Ghana : Les recettes douanières ont dépassé 1 770 milliards de FCFA en septembre 2025.

Les réformes engagées par le Ghana pour moderniser ses ports et simplifier les procédures douanières commencent à produire des résultats tangibles. En septembre 2025, les recettes douanières ont atteint 1 773,48 milliards de FCFA, soit l’équivalent de 3,17 milliards de dollars américains, soutenues par l’accélération des opérations de dédouanement, l’extension des horaires portuaires et la montée en puissance des outils numériques.

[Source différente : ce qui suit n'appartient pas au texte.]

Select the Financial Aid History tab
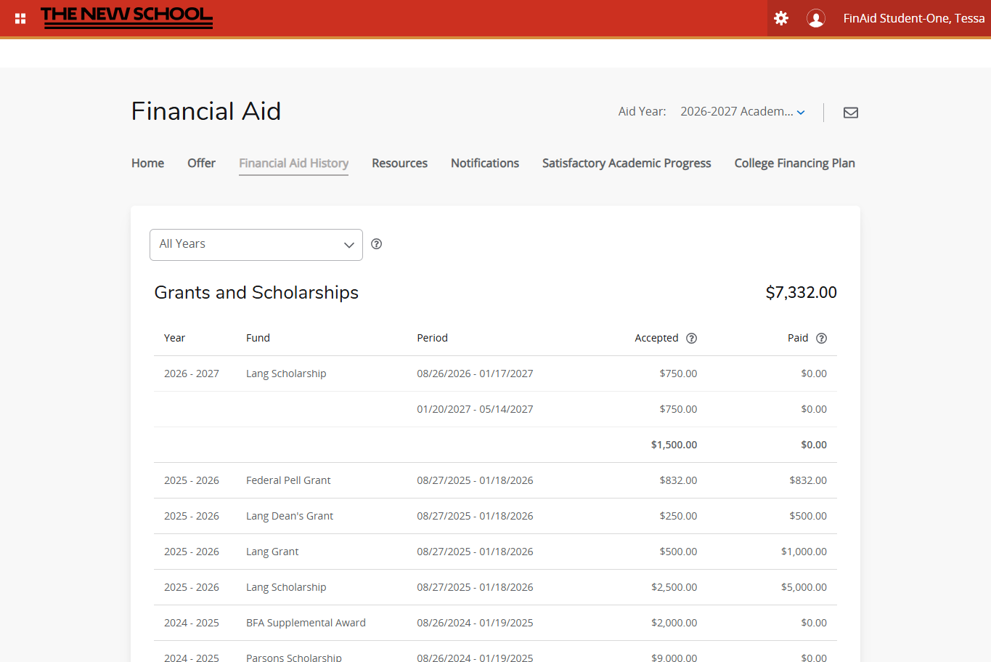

D’après l’Association des importateurs et exportateurs du Ghana, ce niveau de recettes marque une progression par rapport à septembre 2024, où elles s’élevaient à 1 734,32 milliards de FCFA, soit environ 3,10 milliards de dollars américains. Cette évolution reflète la hausse des volumes d’échanges commerciaux, une meilleure conformité aux règles douanières ainsi que l’impact des politiques publiques visant à renforcer le recouvrement tout en allégeant les contraintes opérationnelles.

L’amélioration des performances douanières en septembre 2025 est également liée aux changements opérés dans la gestion des ports, notamment à Tema, principal point d’entrée maritime du pays. La généralisation des opérations continues, fonctionnant 24h/24, a permis d’accroître la capacité de traitement des marchandises et de réduire les délais. Cette organisation s’inscrit dans la stratégie nationale de promotion d’une économie fonctionnant en continu et vise à renforcer l’attractivité des ports ghanéens face à la concurrence régionale.

L’extension des horaires a contribué à fluidifier les échanges, en particulier pour les marchandises sensibles au facteur temps. Les importateurs bénéficient désormais de davantage de flexibilité pour accomplir leurs formalités, ce qui réduit les coûts liés au stockage et limite les retards dans les chaînes d’approvisionnement. Cette évolution améliore la prévisibilité des opérations logistiques et renforce la confiance des acteurs du commerce international.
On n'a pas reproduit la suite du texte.